◆ Work item
Copy each line from the data that has the word "arrow" in it.
[Data extracts — start]
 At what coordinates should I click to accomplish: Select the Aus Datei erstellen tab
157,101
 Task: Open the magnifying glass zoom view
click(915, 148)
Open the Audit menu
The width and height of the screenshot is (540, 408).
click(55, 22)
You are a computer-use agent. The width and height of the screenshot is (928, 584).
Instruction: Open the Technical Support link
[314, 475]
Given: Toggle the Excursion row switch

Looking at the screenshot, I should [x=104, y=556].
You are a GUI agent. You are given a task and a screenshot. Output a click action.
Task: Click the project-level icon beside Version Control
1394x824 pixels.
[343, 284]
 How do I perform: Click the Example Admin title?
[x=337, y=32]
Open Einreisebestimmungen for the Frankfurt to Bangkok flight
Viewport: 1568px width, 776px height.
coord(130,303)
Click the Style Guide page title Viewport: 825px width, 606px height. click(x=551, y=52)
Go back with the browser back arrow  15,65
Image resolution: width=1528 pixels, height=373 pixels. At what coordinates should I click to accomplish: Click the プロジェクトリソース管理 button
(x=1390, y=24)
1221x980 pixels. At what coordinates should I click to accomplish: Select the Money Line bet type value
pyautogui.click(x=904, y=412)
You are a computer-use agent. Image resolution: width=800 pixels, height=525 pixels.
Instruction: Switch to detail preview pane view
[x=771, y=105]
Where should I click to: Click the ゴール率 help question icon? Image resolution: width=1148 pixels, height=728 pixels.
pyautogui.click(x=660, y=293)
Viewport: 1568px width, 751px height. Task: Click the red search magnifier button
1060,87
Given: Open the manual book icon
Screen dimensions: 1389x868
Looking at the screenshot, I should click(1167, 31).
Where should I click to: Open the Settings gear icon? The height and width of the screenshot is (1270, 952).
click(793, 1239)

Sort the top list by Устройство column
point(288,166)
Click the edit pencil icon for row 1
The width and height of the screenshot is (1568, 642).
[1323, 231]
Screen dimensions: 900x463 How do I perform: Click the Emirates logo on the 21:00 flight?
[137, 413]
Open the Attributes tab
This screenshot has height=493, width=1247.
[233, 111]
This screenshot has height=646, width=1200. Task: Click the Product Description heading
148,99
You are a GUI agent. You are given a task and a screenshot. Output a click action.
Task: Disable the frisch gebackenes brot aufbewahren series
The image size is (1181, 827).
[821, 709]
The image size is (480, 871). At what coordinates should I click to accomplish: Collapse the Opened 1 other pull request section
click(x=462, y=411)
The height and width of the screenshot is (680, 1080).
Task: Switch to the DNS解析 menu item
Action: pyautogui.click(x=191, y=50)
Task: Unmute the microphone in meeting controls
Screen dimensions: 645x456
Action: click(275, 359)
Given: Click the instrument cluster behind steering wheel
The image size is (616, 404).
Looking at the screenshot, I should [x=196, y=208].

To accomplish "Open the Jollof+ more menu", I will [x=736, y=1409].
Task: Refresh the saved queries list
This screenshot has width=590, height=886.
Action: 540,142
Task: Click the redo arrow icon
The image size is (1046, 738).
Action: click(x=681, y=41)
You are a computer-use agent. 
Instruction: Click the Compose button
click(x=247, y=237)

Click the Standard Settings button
[Data extracts — finish]
◆ Result of this task
Go back with the browser back arrow  15,65
Task: Click the redo arrow icon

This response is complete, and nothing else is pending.